**Document passage:**
....
One of the challenges of | is that it was never entirely clear whether the ASCII | should be equivalent to EBCDIC’s | or ¦. As I recall, Waterloo C wanted ¦ as its vertical bar character, although I could be wrong. On the IBM system that I used back in the 80s, we had ASCII terminals which were run through a muxer to the actual system (which was part of the magic that allowed it to have thousands of concurrent users all getting real-time access—a lot of UI was offloaded to these systems which were essentially minicomputers on their own).

[+] watersb|3 years ago|reply

Great article (that appeared on HN somewhat recently) from Ken Shirrif on the history display terminals, and a great photo of the IBM 2848 Display Controller.

http://www.righto.com/2019/11/ibm-sonic-delay-lines-and-hist...

The next-gen was far more common.. The IBM 3270 terminal hooked to a local controller that talked to the mainframe. Could also hook a printer to the controller, you could print screen and simple forms independently from the mainframe.

You know all this, but I've always thought it was cool, and try to refresh my understanding of the setup. I no doubt have many details wrong.

[+] NegativeLatency|3 years ago|reply

There's also iso646.h which allows you to do some particularly python looking stuff:

  #include <iso646.h>
  #include <stdbool.h>
  #include <stdio.h>
  #define is ==
  
  bool is_whitespace(int c) {
    if (c is ' ' or c is '\n' or c is '\t') {
      return true;
    }
    return false;
  }
  
  int main() {
    int current, previous;
    bool in_word;
  
    while ((current = getchar()) not_eq EOF) {
      if (is_whitespace(current) and not is_whitespace(previous)) {
        putchar('\n');
      } else {
        putchar(current);
      }
      previous = current;
    }
  
    return 0;
  }

[+] garaetjjte|3 years ago|reply

Of course when you are willing to use preprocessor, you can do things like Bournegol: http://oldhome.schmorp.de/marc/bournegol.html

[+] gpderetta|3 years ago|reply

In C++ these are genuine operators and do not require the macros from iso646.

I quite like them, but then again, I have been writing way too much python lately.

[+] chromatin|3 years ago|reply

Wow, and I thought I knew C pretty well. Great post.

edited to add: I really like "Modern C" and just re-checked -- no mention of the preprocessor feature!

https://hal.inria.fr/hal-02383654/file/ModernC.pdf

[+] ryandrake|3 years ago|reply

I think the only remaining purpose for trigraphs is when you are at the very end of a C interview, and your amazing candidate has answered every question perfectly, and you just have to find something they might not know about--only then do you reach for the trigraphs.

[+] richbell|3 years ago|reply

I think C also has the elusive "down to" operator.
....
**Supplied information:**
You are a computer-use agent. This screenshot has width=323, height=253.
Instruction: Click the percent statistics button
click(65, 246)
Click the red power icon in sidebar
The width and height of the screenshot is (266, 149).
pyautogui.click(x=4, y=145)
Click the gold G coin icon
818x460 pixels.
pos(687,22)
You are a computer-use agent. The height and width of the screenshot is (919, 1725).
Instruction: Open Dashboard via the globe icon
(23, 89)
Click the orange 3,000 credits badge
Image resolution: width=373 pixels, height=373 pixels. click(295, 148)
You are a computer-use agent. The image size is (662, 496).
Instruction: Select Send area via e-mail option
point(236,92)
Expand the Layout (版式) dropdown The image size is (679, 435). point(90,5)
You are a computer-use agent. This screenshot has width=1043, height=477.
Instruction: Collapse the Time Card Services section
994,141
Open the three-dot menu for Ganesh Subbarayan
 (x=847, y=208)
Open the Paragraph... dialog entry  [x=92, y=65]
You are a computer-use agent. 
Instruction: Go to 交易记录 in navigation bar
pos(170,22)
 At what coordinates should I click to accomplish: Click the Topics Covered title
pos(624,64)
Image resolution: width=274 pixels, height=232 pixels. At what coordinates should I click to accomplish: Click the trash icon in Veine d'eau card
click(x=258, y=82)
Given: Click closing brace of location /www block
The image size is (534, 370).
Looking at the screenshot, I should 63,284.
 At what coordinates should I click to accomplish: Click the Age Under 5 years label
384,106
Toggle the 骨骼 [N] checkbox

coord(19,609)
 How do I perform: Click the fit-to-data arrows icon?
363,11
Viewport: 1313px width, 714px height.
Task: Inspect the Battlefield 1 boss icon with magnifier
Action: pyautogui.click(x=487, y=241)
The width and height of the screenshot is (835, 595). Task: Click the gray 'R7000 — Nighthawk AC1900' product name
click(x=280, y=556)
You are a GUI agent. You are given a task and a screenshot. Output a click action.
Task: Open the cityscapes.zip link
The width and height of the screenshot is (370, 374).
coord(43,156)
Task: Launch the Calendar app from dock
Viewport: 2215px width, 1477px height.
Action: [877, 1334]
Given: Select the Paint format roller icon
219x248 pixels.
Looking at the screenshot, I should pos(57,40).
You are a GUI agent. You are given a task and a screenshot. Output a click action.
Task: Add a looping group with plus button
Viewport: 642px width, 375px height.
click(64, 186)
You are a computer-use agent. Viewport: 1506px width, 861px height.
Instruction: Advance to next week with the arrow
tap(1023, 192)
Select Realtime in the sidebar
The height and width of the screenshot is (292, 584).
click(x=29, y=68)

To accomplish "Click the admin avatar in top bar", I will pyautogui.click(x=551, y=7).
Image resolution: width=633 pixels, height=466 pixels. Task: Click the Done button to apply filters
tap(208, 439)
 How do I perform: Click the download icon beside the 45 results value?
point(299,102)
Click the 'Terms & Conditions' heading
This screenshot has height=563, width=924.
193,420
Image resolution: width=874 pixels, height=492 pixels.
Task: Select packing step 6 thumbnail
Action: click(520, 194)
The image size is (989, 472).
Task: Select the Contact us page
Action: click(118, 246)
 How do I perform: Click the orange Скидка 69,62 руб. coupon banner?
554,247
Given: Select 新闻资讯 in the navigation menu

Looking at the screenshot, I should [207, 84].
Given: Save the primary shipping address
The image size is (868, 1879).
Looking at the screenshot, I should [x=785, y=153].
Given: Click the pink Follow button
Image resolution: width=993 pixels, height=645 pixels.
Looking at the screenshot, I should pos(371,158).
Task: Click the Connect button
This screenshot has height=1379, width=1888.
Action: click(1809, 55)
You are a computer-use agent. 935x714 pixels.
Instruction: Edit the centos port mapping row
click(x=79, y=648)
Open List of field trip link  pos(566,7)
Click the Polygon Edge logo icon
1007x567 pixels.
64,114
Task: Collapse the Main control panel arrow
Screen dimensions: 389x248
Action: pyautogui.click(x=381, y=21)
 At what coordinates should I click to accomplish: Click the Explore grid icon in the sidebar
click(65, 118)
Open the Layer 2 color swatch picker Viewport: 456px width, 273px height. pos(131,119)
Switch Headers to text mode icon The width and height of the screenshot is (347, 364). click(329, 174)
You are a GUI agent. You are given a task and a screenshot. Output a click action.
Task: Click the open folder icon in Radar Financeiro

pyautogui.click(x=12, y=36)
....
**Exercise requirements:**
- A) Name every header file that appears in an #include line in the forum thread.
- B) Retype the section of the forum thread that opens with the words containing "[+] gpderetta|3 years" and closes with "well. Great post.".
- C) Answer these questions using the forum thread.
(i) Which IBM terminal does watersb describe as the next generation, hooked to a local controller?
(ii) In which language does gpderetta say these are genuine operators that need no macros from iso646?
(iii) Which book did chromatin re-check for a mention of the preprocessor feature?

**Results in order:**
- A) iso646.h, stdbool.h, stdio.h

- B)
[+] gpderetta|3 years ago|reply

In C++ these are genuine operators and do not require the macros from iso646.

I quite like them, but then again, I have been writing way too much python lately.

[+] chromatin|3 years ago|reply

Wow, and I thought I knew C pretty well. Great post.

- C)
(i) The IBM 3270 terminal
(ii) C++
(iii) "Modern C"